Music seen at Empire Dine and Dance, July 5, 2008
In indie-rock, familiarity usually breeds contempt. It’s a silly irony — the “genre” is essentially becoming a radio-friendly updating of any semi-neglected music scene of the past 20 years — but it makes sense: if a songwriter, structurally or lyrically, doesn’t have anything new to say, why bother with them?
Brenda poke a lot of holes in this reliable theory. Their debt to the more halcyon moments of ’90s heavies like Sunny Day Real Estate and Pavement is suffused with a fuzzy, earnest nostalgia. Along with Phantom Buffalo, they’re one of the only indie acts in Portland with genuine crossover appeal, “good times" music in the non-pejorative sense.

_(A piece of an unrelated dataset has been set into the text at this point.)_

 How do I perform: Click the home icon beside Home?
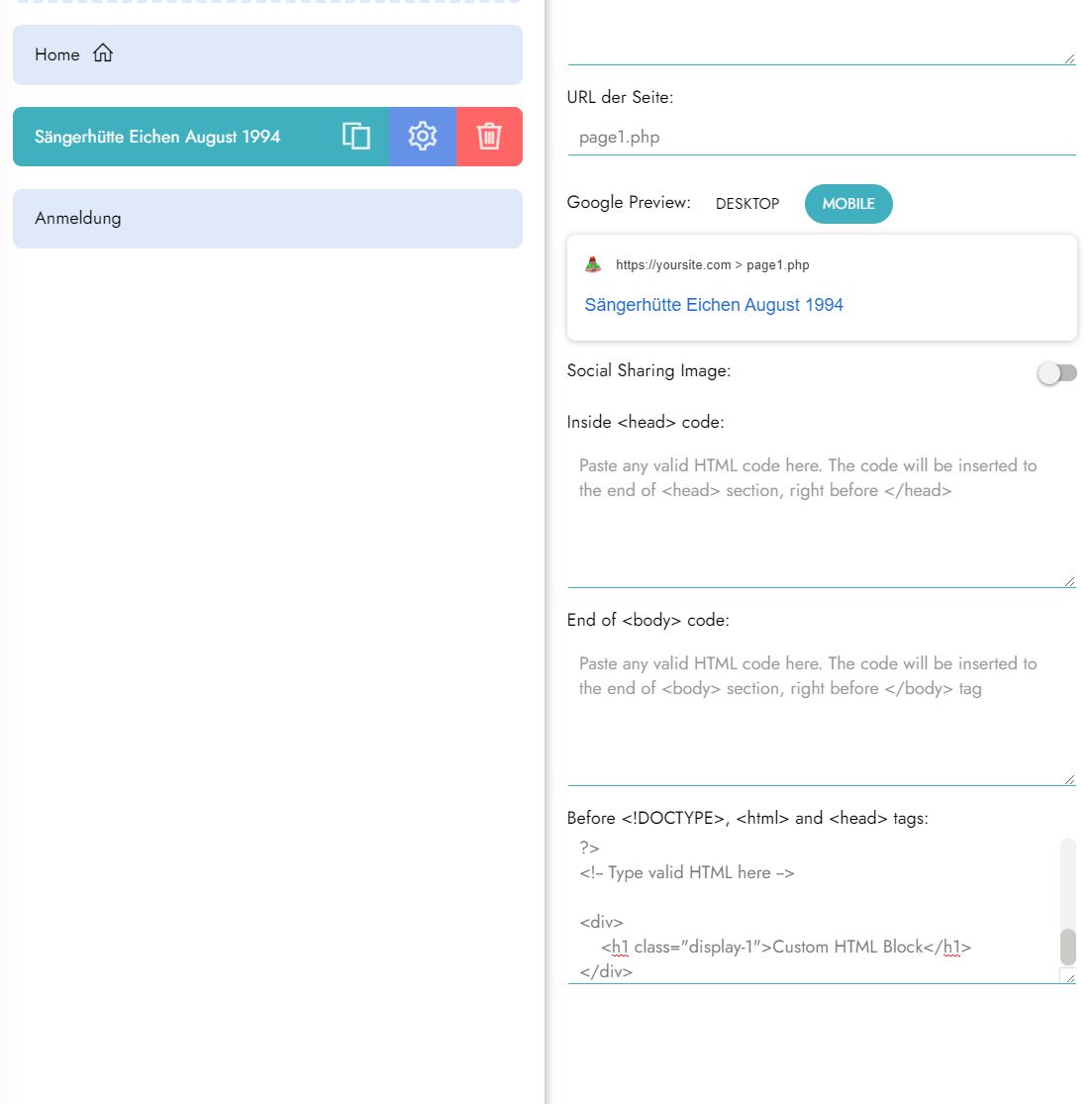click(103, 54)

The group is fronted by Cult Maze’s Joshua Loring, with sideman Peet Chamberlain (Cult Maze, An Evening With) and a dreadlocked fellow named DJ on drums. Loring and Chamberlain continue to have impeccable chemistry; Brenda’s rhythms aren’t as jagged as Cult Maze’s, but their chord changes still turn on a dime, which keep the songs bouncy and involving, even before you consider DJ’s nasty kick in back.

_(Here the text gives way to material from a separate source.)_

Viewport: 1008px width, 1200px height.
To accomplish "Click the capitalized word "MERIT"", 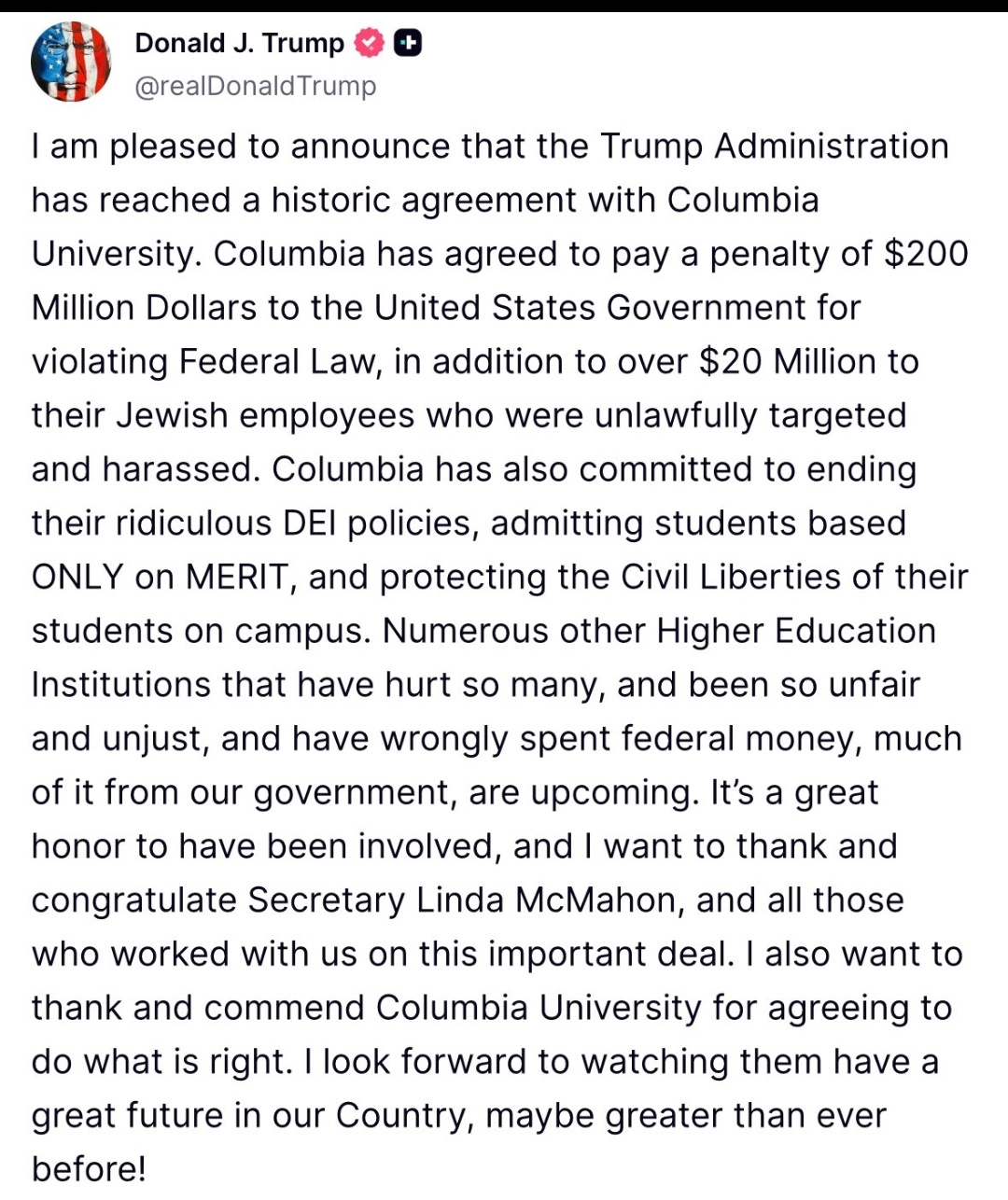I will pos(237,578).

Loring’s quickly developing a knack for writing a good pop song too. Brenda’s subject matter — summer nostalgia, overcoming adversity, girls — is hardly groundbreaking, but Loring’s lyrics are focused and punchy, more so with each new song, and his delivery is warm and charismatic. Brenda are a pretty ideal no-frills, no-pretension band to have around this summer.